If a defect can trap/store charge, is it a defect or a feature?

What I read (probably in Optics and Laser Europe) about holographic memories was quite interesting.

You know, if you stay at technologies similar to Flash (I mean, patterning small cells on a surface), it becomes more and more (extremely) expensive to get a small improvement. And by doubling capacities every 18 months, the one-atom size limit would be attained in 20 years only. Even the Millipede is limited!
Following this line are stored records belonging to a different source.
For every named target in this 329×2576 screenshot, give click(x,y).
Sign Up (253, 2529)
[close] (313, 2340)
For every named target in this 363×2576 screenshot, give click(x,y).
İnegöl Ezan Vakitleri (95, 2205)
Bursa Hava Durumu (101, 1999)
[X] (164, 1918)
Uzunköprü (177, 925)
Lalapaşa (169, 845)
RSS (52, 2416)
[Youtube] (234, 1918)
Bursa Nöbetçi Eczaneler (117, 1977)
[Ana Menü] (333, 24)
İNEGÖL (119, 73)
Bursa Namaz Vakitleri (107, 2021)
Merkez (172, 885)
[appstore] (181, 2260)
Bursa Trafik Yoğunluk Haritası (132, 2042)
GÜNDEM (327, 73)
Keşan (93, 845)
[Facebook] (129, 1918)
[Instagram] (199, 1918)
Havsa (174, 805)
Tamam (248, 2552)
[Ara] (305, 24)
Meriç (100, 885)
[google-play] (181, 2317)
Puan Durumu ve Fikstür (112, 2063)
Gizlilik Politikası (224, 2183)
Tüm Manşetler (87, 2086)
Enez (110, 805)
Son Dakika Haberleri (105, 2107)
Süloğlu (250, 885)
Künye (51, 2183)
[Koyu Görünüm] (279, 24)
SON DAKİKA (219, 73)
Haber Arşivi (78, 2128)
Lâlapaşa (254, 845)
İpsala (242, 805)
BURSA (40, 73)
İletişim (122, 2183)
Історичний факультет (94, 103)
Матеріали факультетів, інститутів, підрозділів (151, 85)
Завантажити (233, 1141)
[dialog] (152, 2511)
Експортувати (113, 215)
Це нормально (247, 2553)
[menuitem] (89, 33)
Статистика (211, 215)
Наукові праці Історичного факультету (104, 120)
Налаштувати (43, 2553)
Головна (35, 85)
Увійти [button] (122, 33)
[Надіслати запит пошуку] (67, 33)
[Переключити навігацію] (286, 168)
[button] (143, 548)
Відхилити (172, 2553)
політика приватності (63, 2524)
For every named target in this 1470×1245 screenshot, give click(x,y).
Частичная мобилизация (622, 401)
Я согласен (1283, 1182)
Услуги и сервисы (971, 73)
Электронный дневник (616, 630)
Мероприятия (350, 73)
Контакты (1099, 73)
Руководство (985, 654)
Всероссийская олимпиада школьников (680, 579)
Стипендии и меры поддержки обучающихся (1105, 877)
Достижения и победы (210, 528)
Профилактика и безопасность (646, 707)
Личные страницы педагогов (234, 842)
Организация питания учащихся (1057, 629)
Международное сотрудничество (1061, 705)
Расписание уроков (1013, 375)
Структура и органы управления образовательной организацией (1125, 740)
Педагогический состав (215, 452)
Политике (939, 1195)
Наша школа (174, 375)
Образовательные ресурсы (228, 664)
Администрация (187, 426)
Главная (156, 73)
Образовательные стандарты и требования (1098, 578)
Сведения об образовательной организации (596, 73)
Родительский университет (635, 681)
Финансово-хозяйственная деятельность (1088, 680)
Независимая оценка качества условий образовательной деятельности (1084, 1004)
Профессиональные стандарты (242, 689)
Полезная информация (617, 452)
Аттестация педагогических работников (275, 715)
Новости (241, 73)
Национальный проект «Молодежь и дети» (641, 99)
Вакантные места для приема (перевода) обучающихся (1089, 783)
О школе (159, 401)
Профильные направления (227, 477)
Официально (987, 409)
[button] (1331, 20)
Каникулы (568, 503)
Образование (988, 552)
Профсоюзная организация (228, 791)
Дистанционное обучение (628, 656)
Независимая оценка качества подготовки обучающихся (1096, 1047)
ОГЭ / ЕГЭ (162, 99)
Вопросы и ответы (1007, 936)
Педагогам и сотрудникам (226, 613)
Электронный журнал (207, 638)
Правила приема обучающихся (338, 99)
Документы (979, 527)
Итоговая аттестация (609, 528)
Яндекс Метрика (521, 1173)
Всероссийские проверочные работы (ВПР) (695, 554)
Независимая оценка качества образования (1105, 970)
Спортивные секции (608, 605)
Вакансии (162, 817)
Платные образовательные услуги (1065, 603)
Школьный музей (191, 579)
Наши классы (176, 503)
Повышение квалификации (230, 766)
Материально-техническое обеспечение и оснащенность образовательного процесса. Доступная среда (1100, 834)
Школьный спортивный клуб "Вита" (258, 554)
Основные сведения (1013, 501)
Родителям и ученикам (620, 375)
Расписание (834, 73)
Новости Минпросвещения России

Look, my first Flash card had 16MB, maybe 7 years ago. Now you find >16GB at the grocer's, this is >1.000 times more. But shrinking from 45nm to 0.045nm only gets you 1.000.000 times more cells, and we won't go that far.

So I wouldn't be surprised that thechnologies not evolved from semiconductors replace Flash. What about a fast course in optics and biochemistry...?

Don't kidding atoms size is 0.2nm, so 0.045nm is impossible. If sciencists don't find Ideas how to fit in bit-memory-cells into 3D structure, then in 2050 memory memory size growing stop at all (maybe grows +1MB/year and decrease farther). And from about 2030 all computers and memory evolution will exponentionaly slowdown and this proccess exist already now, but in future it will be more visible. You never in your live will see 100 TB hard disk or processor with 100 bilions transistors.

DavidD, your figures don't fit.

Shrinking down semiconductor technology will slow down much sooner having attained densities much bigger than you expect.

As for hard disks, we are on the best way to 100TB.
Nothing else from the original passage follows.